紙屋:強制をやめたら「ある時期は活動が途絶える」ということは、私は絶対あると思うんです。でもそれは、「その期間は必要なかった」ってことではないかと。またある時期になったら、「やっぱり作らない?」とか「そういうの、やらない?」という人たちが出てくるはずなので。
大塚:そう思います。本当に必要を感じたら、動く人は出てくるだろうと。必ずしも現役の保護者じゃなくてもいいと思いますし。
紙屋:以前、私が保育園の保護者会長をやっていたとき、こんなことがありました。そこは保護者がすごく自発的に動いて作られた保育園で、保護者会や保育運動、学習、バザーなど、みんな熱心にやっていたんです。でもだんだん形骸化して、部門によっては、来ない人は全然来ない状態になってしまいました。保護者会の仕事は「一家庭一役」ということで“義務化”されていたんですけどね。
ところが、あるとき保育園の存続を揺るがすような問題が起きて、存続運動を担う部門を保護者会の中につくろうという話になり、「その部門だけ“有志制”(やりたい人がやる形)でやってみよう」と提案したところ、みんなすごくバリバリ動くようになったんです。「ああ、これが原初的な姿だったんだな」と思いました。「目的性と自発性がはっきりすると、こんなに違うんだな」というのを、そのときも実感しましたね。
大塚:PTAも自治会も、スタートしたときはみんなそうだったんでしょうね。その姿に戻すためには、やっぱり強制はやめたほうが……。
いっそ“有志だけ”じゃダメですかね? 私も以前、父母会でなく“保護者有志”で動いたことがあるんですが、目的はちゃんと果たせました。PTAがなくても何かあったときはその都度、必要を感じる人が「有志」をつくれば済むのでは? それなら形骸化もしませんし。

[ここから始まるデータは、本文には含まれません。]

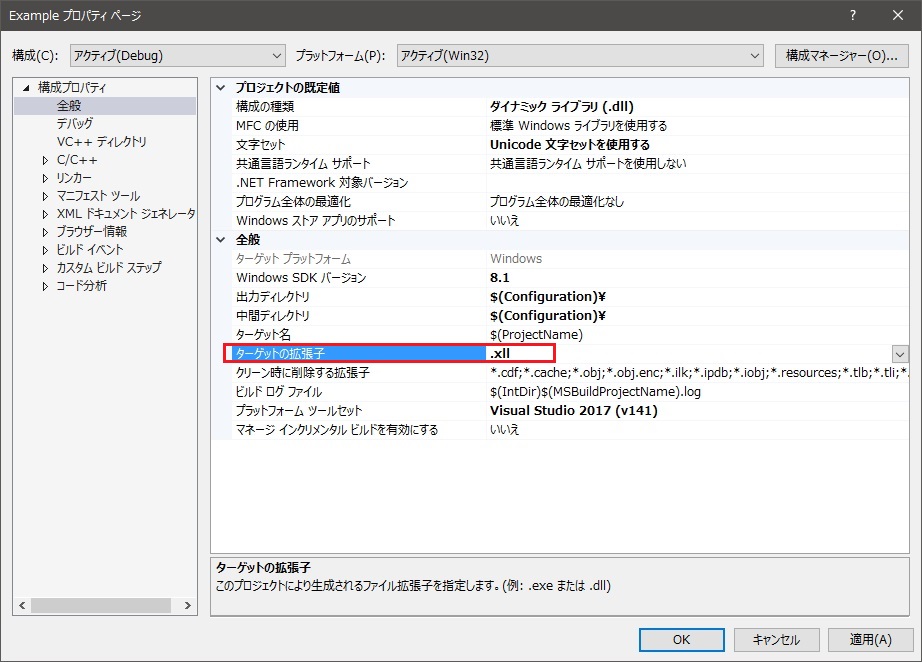This screenshot has width=922, height=662.
Task: Select 全般 in the property tree
Action: click(x=69, y=106)
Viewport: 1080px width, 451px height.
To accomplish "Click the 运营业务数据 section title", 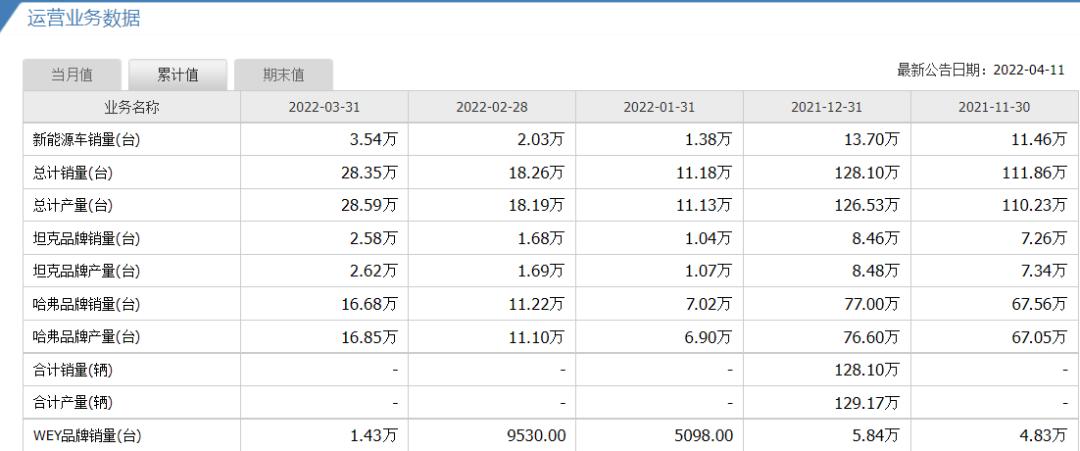I will coord(83,18).
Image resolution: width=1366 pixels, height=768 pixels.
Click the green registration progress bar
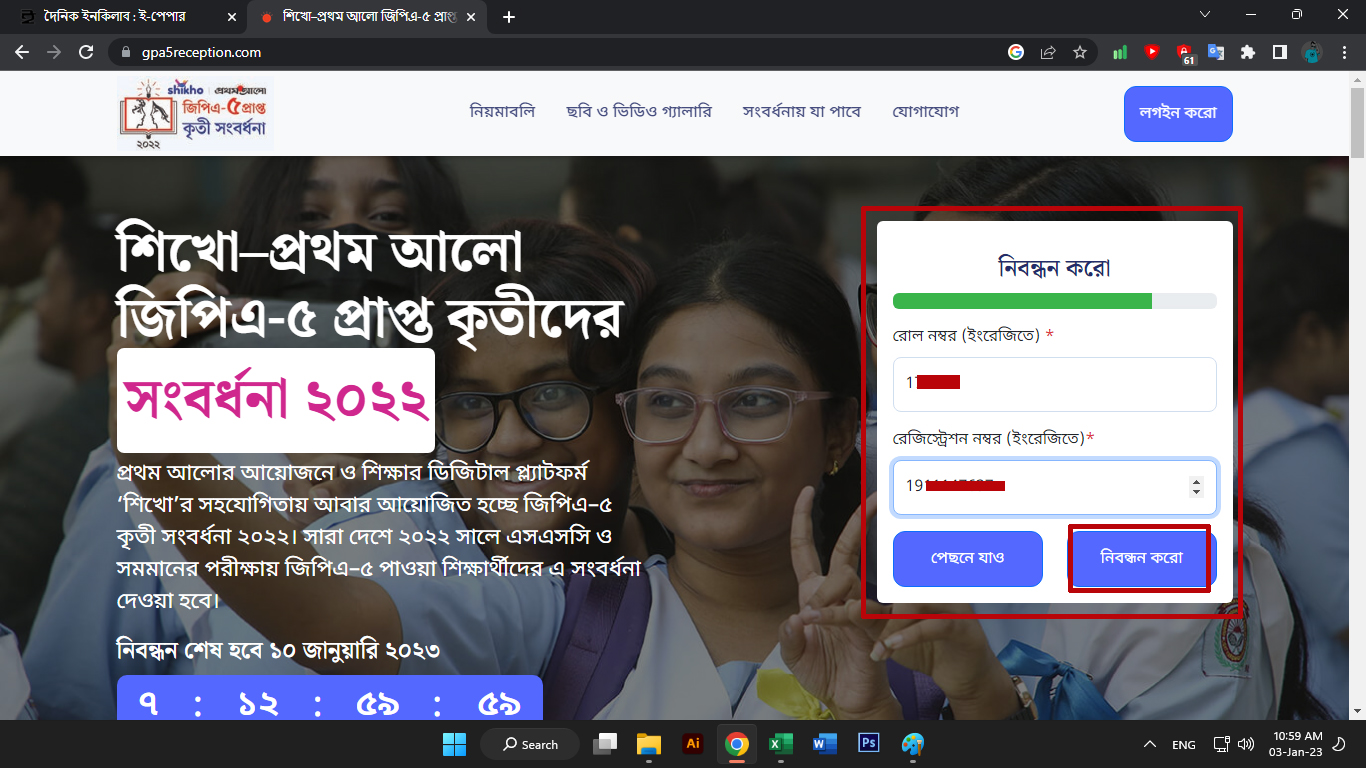(1022, 301)
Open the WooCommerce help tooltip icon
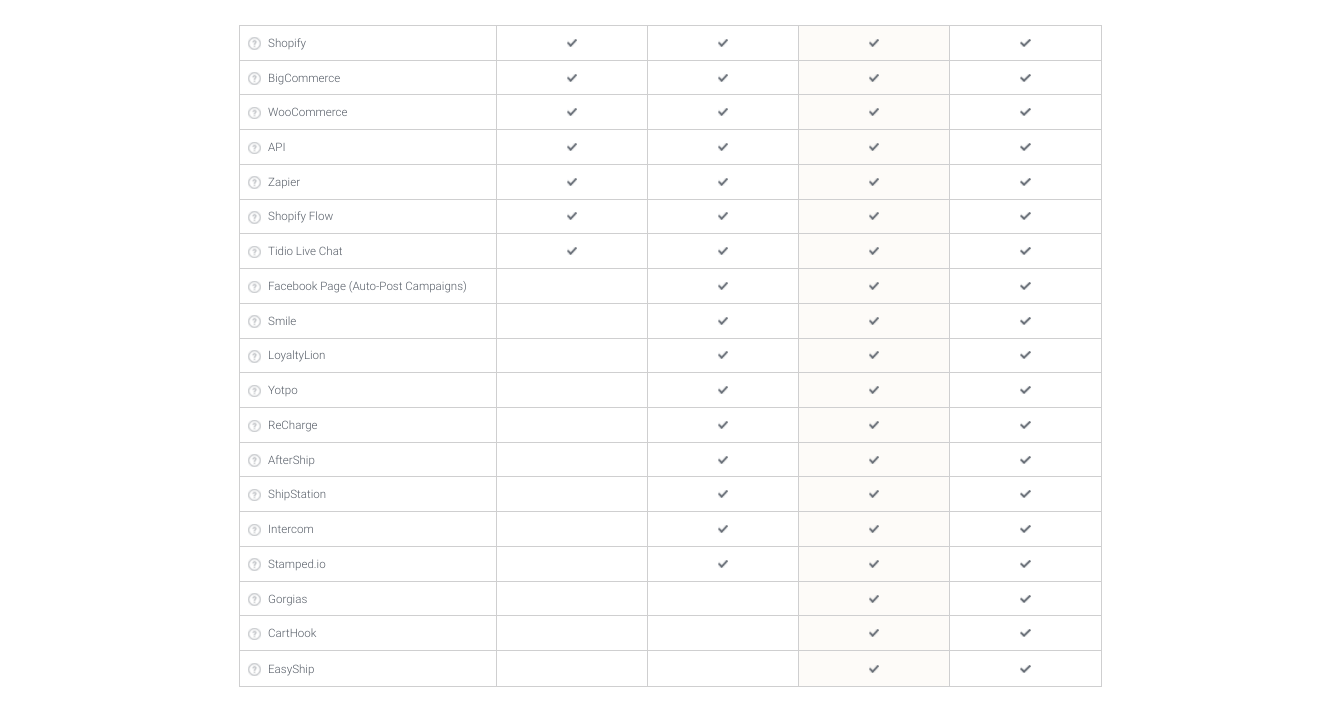The width and height of the screenshot is (1318, 714). tap(254, 113)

紙屋:そっちのほうが、バネはすごく発揮できますよね。PTAや父母会と比べると、「重み」は劣るかもしれませんけれど。
大塚:内容によっては、学校の意向を気にしなくていい分動きやすいと思うんです。ただ、有志が乱立した場合に混乱するといったデメリットも考えられるので、一長一短ですが……。
「やめられない仕事」は本来行政の範疇
紙屋:「強制をやめたら、この仕事は誰が引き受けるの?」という話もよく出てきますよね。広報紙などはなくても困りませんから、「やりたい人がやる」形でいいですけれど、たとえば「旗振り」(登下校見守り)とか、「強制的に割り振りしないと、誰もやらないんじゃない?」という話になりがちじゃないですか。
大塚:必要かどうか、人によって意見が分かれる仕事もありますよね。
紙屋:これについては、私の中ではふたつの考え方があります。ひとつは、誰もやらないなら、それは“いらない(必要性がない)”ということだと思うんです。もしやりたい人が少なくて、もっと人数が必要だと思うなら、やりたい人が周りを巻き込んでやったらいい。
大塚:そこで強制的に人を集めるから、よからぬことになるわけで。